::: PAGE EXTRACT

I deleted all of my social media apps from my phone because of the election results. News apps have been deleted as well. This may sound extreme to some people, but my mental health is still trying to heal after the whole Ozempic fiasco. 

I always try to be informed of current events. Right now, I need a break. I’ve been doing fine without doom-scrolling Instagram or the news. I distract myself by watching TV shows from when I was growing up. Work is getting a little busier so that helps, too. 

The results of the election could affect my family and me. Our livelihood, our well-being, our survival. 

Never underestimate the power of a large group of stupid people.

I’m Just A Shell

Had a bad day today. I have a trip starting tomorrow and won’t be back until Thursday afternoon. It’s for work so it’s not even close to remotely fun.

::::::

_REQUIRED WORK_
• 1. Retype the blog excerpt between "I always try" and "that helps, too.", inclusive.
• 2. In the blog excerpt, what does the writer watch as a distraction?
• 3. Please write what comes next in the blog excerpt, starting after its final sentence.

::: DATASET EXTRACT

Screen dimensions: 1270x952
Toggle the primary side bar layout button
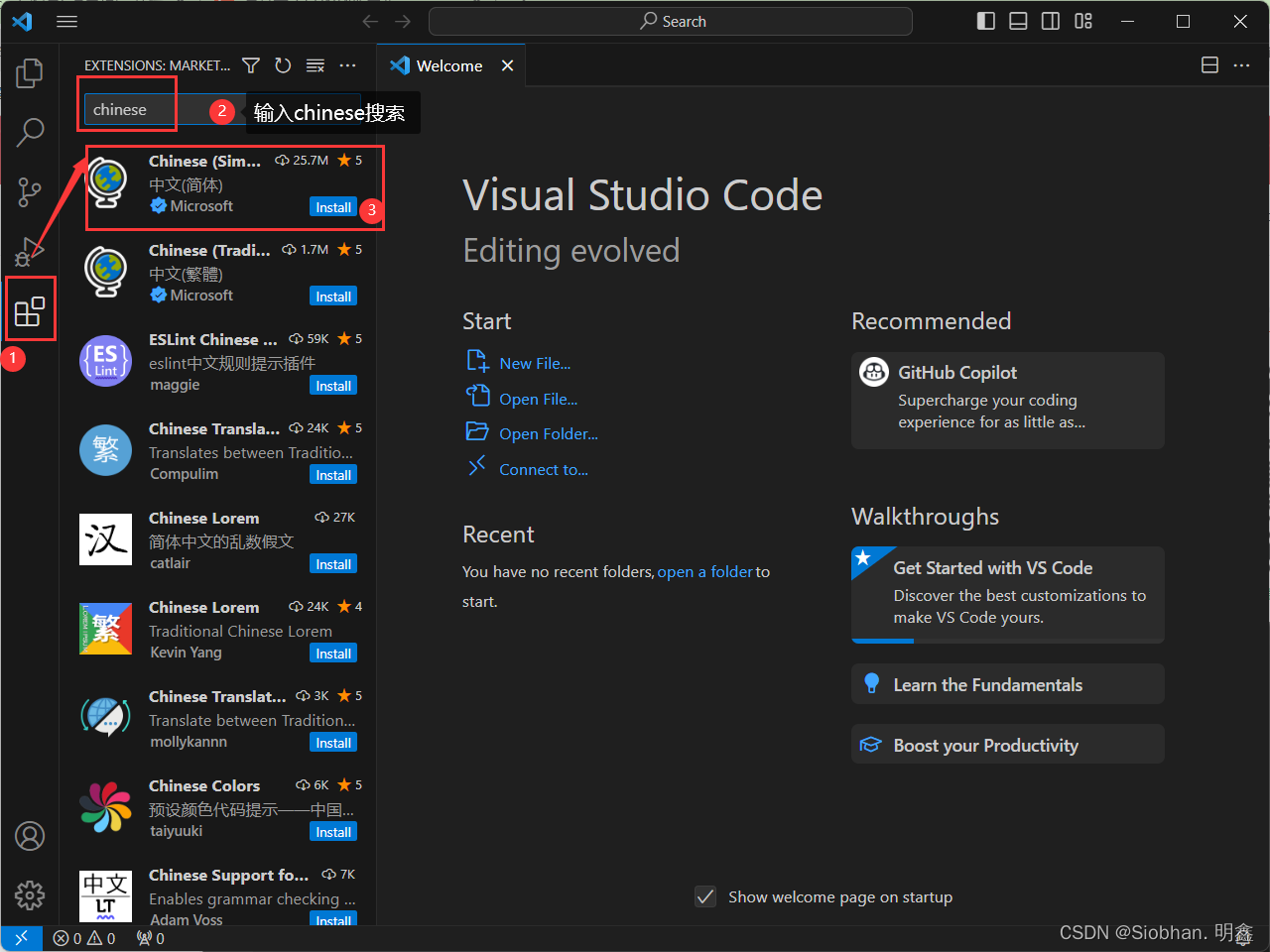pyautogui.click(x=985, y=21)
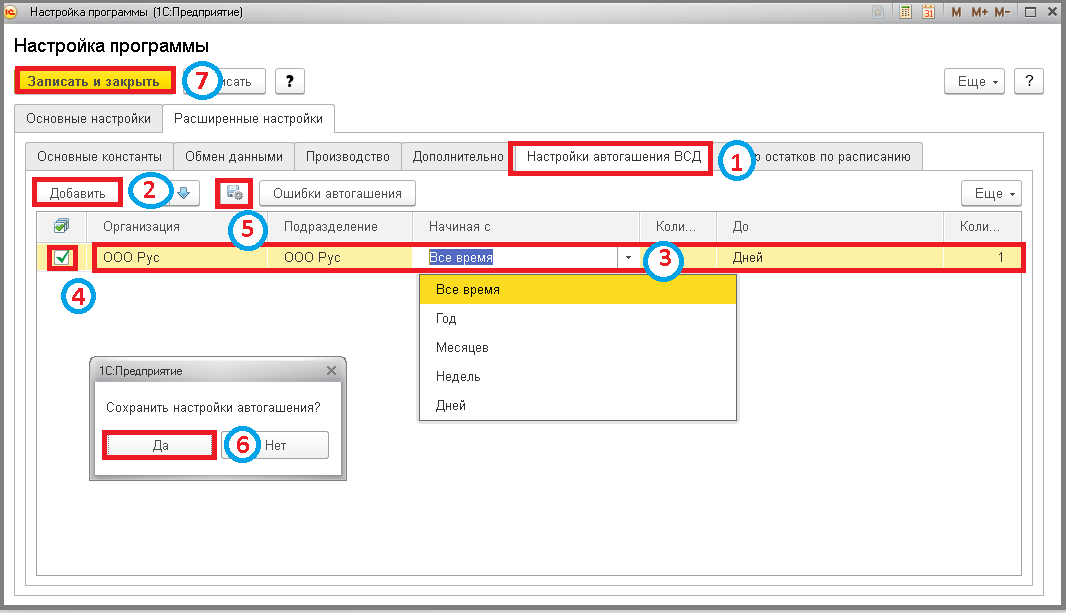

::::::

_RESPONSES_
• 1.
I always try to be informed of current events. Right now, I need a break. I’ve been doing fine without doom-scrolling Instagram or the news. I distract myself by watching TV shows from when I was growing up. Work is getting a little busier so that helps, too.

• 2. TV shows from when the writer was growing up.

• 3.
The dogs were acting out, mainly Butch. He seemed mad at me. He kept barking at me all day and also at Freya. I spent a good portion of my day just yelling at my dogs. I feel like such a shitty dog parent. I know they’ll be okay – they behave better around my husband anyway.

We’re moving on Saturday and I’m only 25% packed. I started packing up the things I want to take to the hotel and I need to sort out the ones that can go into storage like spring and summer clothes, artwork, and a bunch of other things that won’t fit in the hotel.

I have to put together the gliders’ new cage and the dogs’ crates. I also have to set up the air purifier and the room essential oil diffuser.

I’ve been going through psychosis. My patience is non-existent, I am angry easily, I get annoyed at everything, I’m irritable, I’m going through mania, too. And the voices are back in my head. I think it’s the Ozempic. But I’m also under a lot of fucking stress.

I have an appt with my doctor tomorrow to address the psychosis and auditory hallucinations. I might ask to change my meds altogether. The Geodon she prescribed is not working. I don’t know if I’ll need a higher dosage, put me back on Abilify, or the last resort – lithium.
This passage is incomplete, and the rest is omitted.